Exercise 11: The Model Update Statement

Based on your work in Exercises 9 and 10, write a "current mental model statement" — a two to three paragraph description of how you currently understand AI tools that reflects the models you have been testing and refining. Include:

What you believe AI tools are good at (with specifics)
What you believe they are not good at (with specifics)
What you believe your role in the collaboration is
What you believe determines output quality

Return to this statement in thirty days and note what you would change.

Section D: Applying Models Across Personas

Exercise 12: Alex's Challenge

You are Alex, a marketing manager trying to produce campaign content that sounds distinctively like your brand rather than generic marketing copy. You have been using the AI as a replacement model, submitting briefs and accepting drafts. The output is consistently "fine but generic."

Apply each of the five productive mental models to this challenge. For each model, write:

How does this model frame the problem?
What specific prompting or workflow change does this model suggest?
What would success look like if you applied this model?

Which model (or combination) seems most likely to resolve the generic content problem?

Exercise 13: Elena's Context Document

Elena's brilliant intern model requires her to maintain a project context document. Design a template for such a document that would work for your own projects or work context. Include all the sections you would need to brief an excellent but brand-new collaborator on the task or project. Keep the template to under 600 words — it needs to fit within a reasonable portion of a context window.

Test the template on a current project by filling it in and using it in your next AI session. What did you leave out that you should have included? What did you include that was not useful?

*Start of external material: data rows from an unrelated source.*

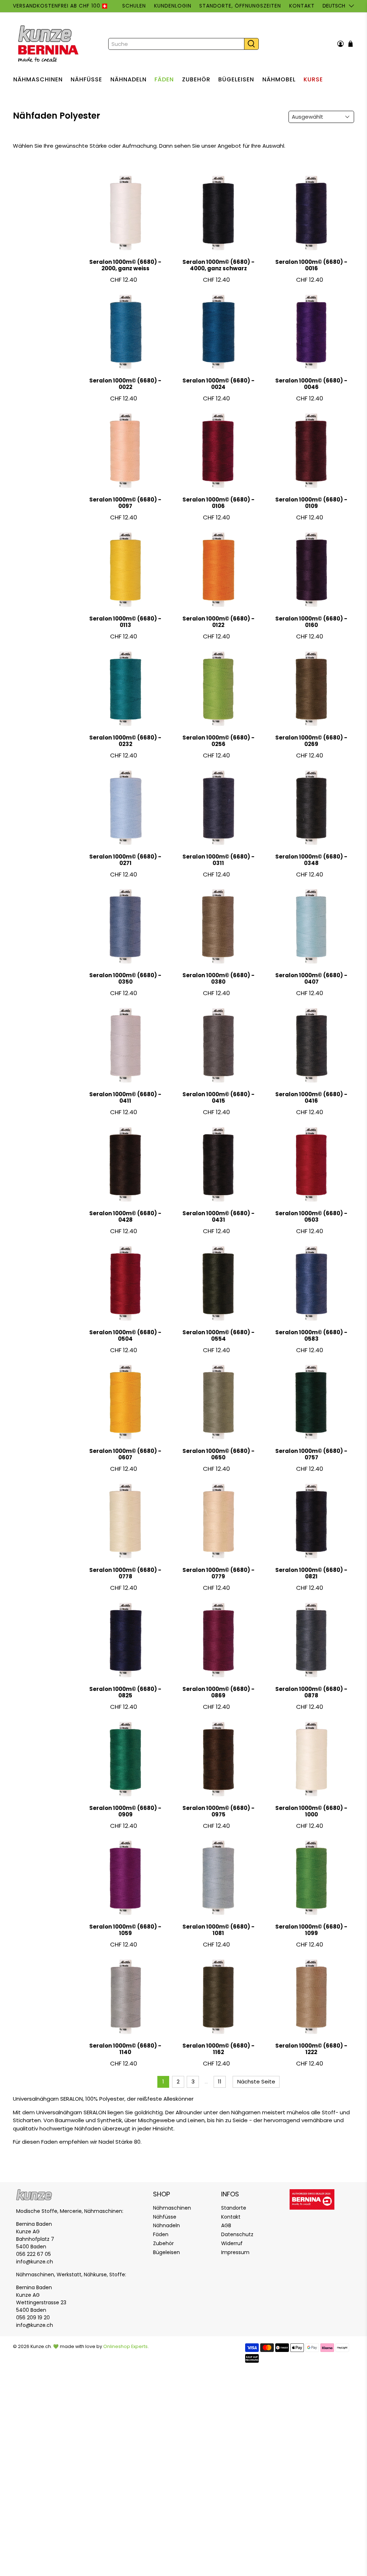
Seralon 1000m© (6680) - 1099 (311, 1929)
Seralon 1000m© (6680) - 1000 (311, 1811)
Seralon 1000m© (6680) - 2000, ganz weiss (125, 265)
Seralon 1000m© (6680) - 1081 (218, 1929)
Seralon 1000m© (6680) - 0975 (218, 1811)
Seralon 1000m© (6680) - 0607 (125, 1454)
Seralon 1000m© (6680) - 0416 (311, 1097)
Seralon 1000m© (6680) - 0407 (311, 978)
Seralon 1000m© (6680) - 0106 (218, 502)
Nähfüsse (86, 79)
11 (219, 2081)
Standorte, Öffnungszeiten (240, 5)
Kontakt (302, 5)
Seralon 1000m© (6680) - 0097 (125, 502)
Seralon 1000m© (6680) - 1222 (311, 2048)
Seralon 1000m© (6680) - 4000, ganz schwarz (218, 265)
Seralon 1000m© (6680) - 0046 (311, 383)
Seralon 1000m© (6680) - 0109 (311, 502)
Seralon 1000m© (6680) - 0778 (125, 1573)
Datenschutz (237, 2234)
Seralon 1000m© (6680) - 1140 (125, 2048)
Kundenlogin (172, 5)
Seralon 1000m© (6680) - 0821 (311, 1573)
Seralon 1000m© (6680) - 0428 (125, 1216)
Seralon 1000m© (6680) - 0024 (218, 383)
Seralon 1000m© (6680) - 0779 (218, 1573)
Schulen (134, 5)
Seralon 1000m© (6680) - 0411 (125, 1097)
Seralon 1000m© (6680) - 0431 (218, 1216)
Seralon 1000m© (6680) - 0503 (311, 1216)
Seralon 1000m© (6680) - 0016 (311, 265)
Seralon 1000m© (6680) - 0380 (218, 978)
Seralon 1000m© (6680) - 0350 (125, 978)
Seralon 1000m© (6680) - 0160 (311, 621)
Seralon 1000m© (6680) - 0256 (218, 740)
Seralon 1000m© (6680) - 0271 (125, 859)
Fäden (164, 79)
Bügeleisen (236, 79)
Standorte (233, 2207)
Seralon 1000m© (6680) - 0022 (125, 383)
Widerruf (232, 2243)
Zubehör (196, 79)
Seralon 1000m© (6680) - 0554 (218, 1335)
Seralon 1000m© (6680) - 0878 (311, 1692)
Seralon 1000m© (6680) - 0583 (311, 1335)
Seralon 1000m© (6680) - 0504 (125, 1335)
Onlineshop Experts (125, 2346)
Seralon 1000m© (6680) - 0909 (125, 1811)
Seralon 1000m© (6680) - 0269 (311, 740)
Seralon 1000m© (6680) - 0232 (125, 740)
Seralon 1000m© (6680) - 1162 (218, 2048)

Exercise 14: Raj's Confidence Framework

Raj developed a framework for calibrating trust in AI output based on pattern match score. Design your own version of this framework for your domain or workflow. Identify:

The task types in your work where you would assign high confidence to AI output (strong pattern match, low stakes of error)
The task types where you would assign medium confidence (moderate match, important to verify)
The task types where you would assign low confidence (weak match, time-sensitive, high stakes)

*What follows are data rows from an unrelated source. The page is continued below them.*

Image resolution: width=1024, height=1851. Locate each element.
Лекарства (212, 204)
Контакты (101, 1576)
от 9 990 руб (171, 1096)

For each category, describe what your verification and review practice should look like.

Reflection Exercises

Exercise 15: The 30-Day Model Review

At the start of each week for the next four weeks, take ten minutes to review your mental models against the previous week's experience. For each week, answer:

Did my current mental models generate accurate predictions about AI behavior this week?
What was the largest gap between my expectation and the outcome?
What update, if any, should I make to my models based on this week's experience?

At the end of four weeks, write a summary of how your models have changed and what drove the changes.

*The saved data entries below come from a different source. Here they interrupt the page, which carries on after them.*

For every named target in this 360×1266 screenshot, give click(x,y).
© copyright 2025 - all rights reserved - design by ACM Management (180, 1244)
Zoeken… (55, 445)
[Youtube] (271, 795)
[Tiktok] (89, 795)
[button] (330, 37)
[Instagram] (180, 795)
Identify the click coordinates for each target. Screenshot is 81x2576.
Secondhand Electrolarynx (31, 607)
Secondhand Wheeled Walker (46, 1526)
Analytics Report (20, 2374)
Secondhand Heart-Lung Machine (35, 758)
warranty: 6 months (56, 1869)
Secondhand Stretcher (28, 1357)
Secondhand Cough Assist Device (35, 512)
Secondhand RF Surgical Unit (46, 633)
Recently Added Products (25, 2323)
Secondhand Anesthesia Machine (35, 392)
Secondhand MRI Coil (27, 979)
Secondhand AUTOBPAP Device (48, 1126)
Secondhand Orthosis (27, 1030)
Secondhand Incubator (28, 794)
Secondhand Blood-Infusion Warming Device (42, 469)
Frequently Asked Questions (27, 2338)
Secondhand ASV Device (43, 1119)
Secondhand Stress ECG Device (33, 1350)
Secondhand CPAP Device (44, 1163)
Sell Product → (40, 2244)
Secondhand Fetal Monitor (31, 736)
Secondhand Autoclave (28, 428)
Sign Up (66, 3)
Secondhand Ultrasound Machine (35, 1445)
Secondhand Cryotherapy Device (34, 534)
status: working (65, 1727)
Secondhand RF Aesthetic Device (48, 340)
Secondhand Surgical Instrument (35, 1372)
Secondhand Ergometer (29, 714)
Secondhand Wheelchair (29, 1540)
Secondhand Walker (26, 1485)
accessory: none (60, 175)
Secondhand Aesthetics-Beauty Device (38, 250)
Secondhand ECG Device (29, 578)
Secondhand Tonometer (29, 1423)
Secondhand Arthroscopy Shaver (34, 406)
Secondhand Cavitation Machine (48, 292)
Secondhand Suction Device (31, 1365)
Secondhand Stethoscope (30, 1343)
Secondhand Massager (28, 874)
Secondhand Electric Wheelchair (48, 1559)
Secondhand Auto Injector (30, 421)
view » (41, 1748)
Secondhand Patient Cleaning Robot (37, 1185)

Exercise 16: Teach the Models

The best test of whether you have internalized a concept is whether you can teach it. Choose one of the five productive mental models and design a five-minute explanation you could give to a colleague who has never heard of the model. Include:

What the model is and how to think about it
Why it is more accurate than the broken model it replaces
One concrete example from your own domain that illustrates the difference
One specific practice change that follows from the model

Deliver the explanation to an actual colleague and ask for questions. What questions reveal gaps in your own understanding?

Exercise 17: The Institutional Mental Model Audit

Consider the mental models about AI held by the people around you — your team, your organization, or your professional community. Without attributing views to specific people:

Which broken models do you observe most commonly in your context?
What consequences are those models producing (poor AI adoption, over-reliance, frustration, under-use)?
What would need to change for those models to update — what experiences, information, or conversations might shift them?

This exercise is not about criticizing others. It is about understanding the social and organizational context in which you are building your own practice.